彼女の言動にいちいちイライラさせられて、先へ先へと…
そして、一気読み!
2時間ぐらいで読めました。
大作家さんの住み込み家政婦の涼子の心を逆撫でする訪問者
読むと前を向く元気が湧いてくる。自分がもっと好きになる魔法の家事の物語
大作家の住み込み家政婦となった私。それは思いもしない安らかな日々を与えてくれた。けれどその生活は突然終わりを告げる。若い女性が弟子入り志願してきたのだ。
彼女はたちまち先生の心を掴んでしまう。居場所を失ったかのように感じる私には、見合い話が持ち込まれ……。
すれ違う想い。誰にとって何が幸せか。こんがらがる、それぞれの想いの結末は?
心が淀んだときは家事をしよう──それは自分を変える魔法の時間。なにげない毎日が奇跡になる物語、再び。引用元:メディアワークス文庫HP
子連れ離婚したばかりの平沢涼子は、実家に戻るも居場所がなく、母は世間体が悪いから、と外出するのもいい顔をしない。
縁故で紹介されたのが、妻と娘を亡くして荒れた家に一人で住んでいる作家・山丘周三郎宅の住み込み家政婦でした。
山丘先生は娘を10年ほど前に、妻を2年前に亡くしています。
気難しく無口な作家は、涼子の娘・美空を可愛がってくれて3人暮らしは平穏だったのに…
ある日弟子入り志願の22歳の女性・結菜が現れて平穏が破られます。
結菜は神経を逆撫ですることを言い、
手伝うと言っては一日に1回は、食器を割ったり、花瓶にいけてあったお月見用のススキを捨てたり…失敗や粗相の連続。
家政婦の涼子はイライラが募っていきます。
そして読者のイライラも募っていく!!
家事を邪魔されてイライラする涼子の気持ちをよそに、娘の美空は結菜に懐き、作家先生は、結菜にとても寛容。
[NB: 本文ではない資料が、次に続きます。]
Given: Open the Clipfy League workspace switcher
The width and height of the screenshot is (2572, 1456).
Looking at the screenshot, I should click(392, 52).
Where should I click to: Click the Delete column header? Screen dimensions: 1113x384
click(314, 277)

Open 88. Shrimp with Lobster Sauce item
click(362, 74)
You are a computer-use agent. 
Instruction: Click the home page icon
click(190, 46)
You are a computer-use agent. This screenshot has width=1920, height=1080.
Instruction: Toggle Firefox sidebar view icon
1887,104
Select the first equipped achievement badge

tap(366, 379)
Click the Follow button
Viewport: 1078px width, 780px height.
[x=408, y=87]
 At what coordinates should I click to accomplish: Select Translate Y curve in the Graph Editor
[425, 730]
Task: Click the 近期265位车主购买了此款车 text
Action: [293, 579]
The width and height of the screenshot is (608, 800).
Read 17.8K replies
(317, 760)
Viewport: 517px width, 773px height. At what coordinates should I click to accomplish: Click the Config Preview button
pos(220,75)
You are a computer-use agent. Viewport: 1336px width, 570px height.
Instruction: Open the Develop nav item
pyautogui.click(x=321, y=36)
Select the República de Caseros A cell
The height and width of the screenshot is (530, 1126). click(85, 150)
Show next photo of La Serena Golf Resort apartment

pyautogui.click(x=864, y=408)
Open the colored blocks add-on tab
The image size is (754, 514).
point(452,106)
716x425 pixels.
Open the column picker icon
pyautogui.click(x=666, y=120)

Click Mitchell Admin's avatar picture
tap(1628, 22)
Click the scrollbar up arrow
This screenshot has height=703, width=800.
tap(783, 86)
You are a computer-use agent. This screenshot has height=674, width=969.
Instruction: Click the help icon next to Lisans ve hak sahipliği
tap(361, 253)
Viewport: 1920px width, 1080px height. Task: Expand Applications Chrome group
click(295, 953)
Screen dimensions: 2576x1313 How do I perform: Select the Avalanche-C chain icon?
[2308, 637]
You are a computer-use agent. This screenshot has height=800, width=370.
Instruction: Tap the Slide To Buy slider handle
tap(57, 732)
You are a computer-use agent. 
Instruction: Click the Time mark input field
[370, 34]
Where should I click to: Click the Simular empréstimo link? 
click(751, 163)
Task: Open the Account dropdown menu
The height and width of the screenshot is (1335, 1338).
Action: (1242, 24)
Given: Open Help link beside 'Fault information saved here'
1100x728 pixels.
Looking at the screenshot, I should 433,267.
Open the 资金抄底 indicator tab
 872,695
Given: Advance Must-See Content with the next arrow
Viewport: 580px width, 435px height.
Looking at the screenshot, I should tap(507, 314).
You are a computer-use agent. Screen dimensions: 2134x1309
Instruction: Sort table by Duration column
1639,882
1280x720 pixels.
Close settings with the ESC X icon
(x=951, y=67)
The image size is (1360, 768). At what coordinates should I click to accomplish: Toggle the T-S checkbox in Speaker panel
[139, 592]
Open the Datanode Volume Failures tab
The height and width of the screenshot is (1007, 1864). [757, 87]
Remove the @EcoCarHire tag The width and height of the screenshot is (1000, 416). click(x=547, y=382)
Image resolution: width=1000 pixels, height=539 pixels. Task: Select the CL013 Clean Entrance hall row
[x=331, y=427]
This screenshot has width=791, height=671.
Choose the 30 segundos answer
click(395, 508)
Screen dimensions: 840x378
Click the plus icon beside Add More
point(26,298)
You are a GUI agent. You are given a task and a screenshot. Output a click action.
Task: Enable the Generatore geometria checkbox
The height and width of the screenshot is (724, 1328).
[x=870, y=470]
それがまた、涼子と読者の心を苛立たせていくのでした。
もう!どうなるのっ!!とページをめくる手が止まらない!!
途中からはミステリー要素濃厚
山丘周三郎付きの編集者・川谷が、家の中の雰囲気がおかしいのを察していました。
彼もまた、結菜のことを怪しんでいて…川谷なりに彼女の身辺、身元を調査してくれていました。
心強い!頼んだよ!!と調査結果が楽しみ♪
彼女は何者??
サイドストーリーとして、涼子のお見合い、美空の問題
山丘周三郎先生とは、雇用主と家政婦の関係、と割り切っているものの、
先生と馴れ馴れしくする結菜を見ていると、心がざわつくのを覚える涼子。
そんな時に実家の母から見合い話を持ち込まれ、会ってみることに。
逃げ場を求めているようで申し訳なく思いつつ会ってみると、涼子が書いた、家事の指南本の読者で、自身、掃除が大好きな男性でした…
デートはお掃除ミュージアム ^^;
3回目のデートを失念してしまい、そこでお別れ、となりました。
3回目のデートの日は、娘の美空の学校での悩みを聞き出す為の遊園地行きでした。
涼子が熱を出したため、行けなくなった美空の授業参観を周三郎先生が代理で行ったときのこと。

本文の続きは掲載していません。